(INFORMATION GIVEN)

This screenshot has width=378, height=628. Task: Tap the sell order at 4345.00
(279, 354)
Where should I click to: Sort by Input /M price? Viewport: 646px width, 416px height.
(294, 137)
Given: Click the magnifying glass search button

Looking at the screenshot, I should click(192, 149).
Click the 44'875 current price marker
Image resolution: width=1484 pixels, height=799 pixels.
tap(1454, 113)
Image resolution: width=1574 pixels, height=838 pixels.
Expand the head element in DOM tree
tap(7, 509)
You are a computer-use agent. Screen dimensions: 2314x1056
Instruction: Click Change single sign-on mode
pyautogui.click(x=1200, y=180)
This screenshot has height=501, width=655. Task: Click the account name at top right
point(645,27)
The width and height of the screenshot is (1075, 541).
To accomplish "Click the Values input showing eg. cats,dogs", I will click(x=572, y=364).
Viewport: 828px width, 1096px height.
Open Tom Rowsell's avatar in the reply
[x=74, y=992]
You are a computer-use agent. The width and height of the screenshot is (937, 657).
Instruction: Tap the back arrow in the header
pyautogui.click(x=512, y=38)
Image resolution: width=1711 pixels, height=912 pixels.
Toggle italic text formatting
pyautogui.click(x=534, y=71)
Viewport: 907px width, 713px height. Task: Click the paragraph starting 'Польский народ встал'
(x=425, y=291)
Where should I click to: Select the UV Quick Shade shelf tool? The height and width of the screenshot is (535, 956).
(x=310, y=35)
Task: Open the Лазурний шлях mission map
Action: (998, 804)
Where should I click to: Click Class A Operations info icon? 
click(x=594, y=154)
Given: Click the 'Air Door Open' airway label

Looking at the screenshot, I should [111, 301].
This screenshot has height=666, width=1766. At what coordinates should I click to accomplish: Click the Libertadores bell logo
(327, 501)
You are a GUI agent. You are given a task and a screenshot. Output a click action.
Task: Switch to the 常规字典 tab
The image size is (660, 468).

(End INFORMATION GIVEN)

--- WHAT IS BEING ASKED ---
Every single line of the data above must be set down again exactly.

--- RESPONSE AREA ---
This screenshot has width=378, height=628. Task: Tap the sell order at 4345.00
(279, 354)
Where should I click to: Sort by Input /M price? Viewport: 646px width, 416px height.
(294, 137)
Given: Click the magnifying glass search button

Looking at the screenshot, I should click(192, 149).
Click the 44'875 current price marker
Image resolution: width=1484 pixels, height=799 pixels.
tap(1454, 113)
Image resolution: width=1574 pixels, height=838 pixels.
Expand the head element in DOM tree
tap(7, 509)
You are a computer-use agent. Screen dimensions: 2314x1056
Instruction: Click Change single sign-on mode
pyautogui.click(x=1200, y=180)
This screenshot has height=501, width=655. Task: Click the account name at top right
point(645,27)
The width and height of the screenshot is (1075, 541).
To accomplish "Click the Values input showing eg. cats,dogs", I will click(x=572, y=364).
Viewport: 828px width, 1096px height.
Open Tom Rowsell's avatar in the reply
[x=74, y=992]
You are a computer-use agent. The width and height of the screenshot is (937, 657).
Instruction: Tap the back arrow in the header
pyautogui.click(x=512, y=38)
Image resolution: width=1711 pixels, height=912 pixels.
Toggle italic text formatting
pyautogui.click(x=534, y=71)
Viewport: 907px width, 713px height. Task: Click the paragraph starting 'Польский народ встал'
(x=425, y=291)
Where should I click to: Select the UV Quick Shade shelf tool? The height and width of the screenshot is (535, 956).
(x=310, y=35)
Task: Open the Лазурний шлях mission map
Action: (998, 804)
Where should I click to: Click Class A Operations info icon? 
click(x=594, y=154)
Given: Click the 'Air Door Open' airway label

Looking at the screenshot, I should [111, 301].
This screenshot has height=666, width=1766. At what coordinates should I click to accomplish: Click the Libertadores bell logo
(327, 501)
You are a GUI agent. You are given a task and a screenshot. Output a click action.
Task: Switch to the 常规字典 tab
The image size is (660, 468).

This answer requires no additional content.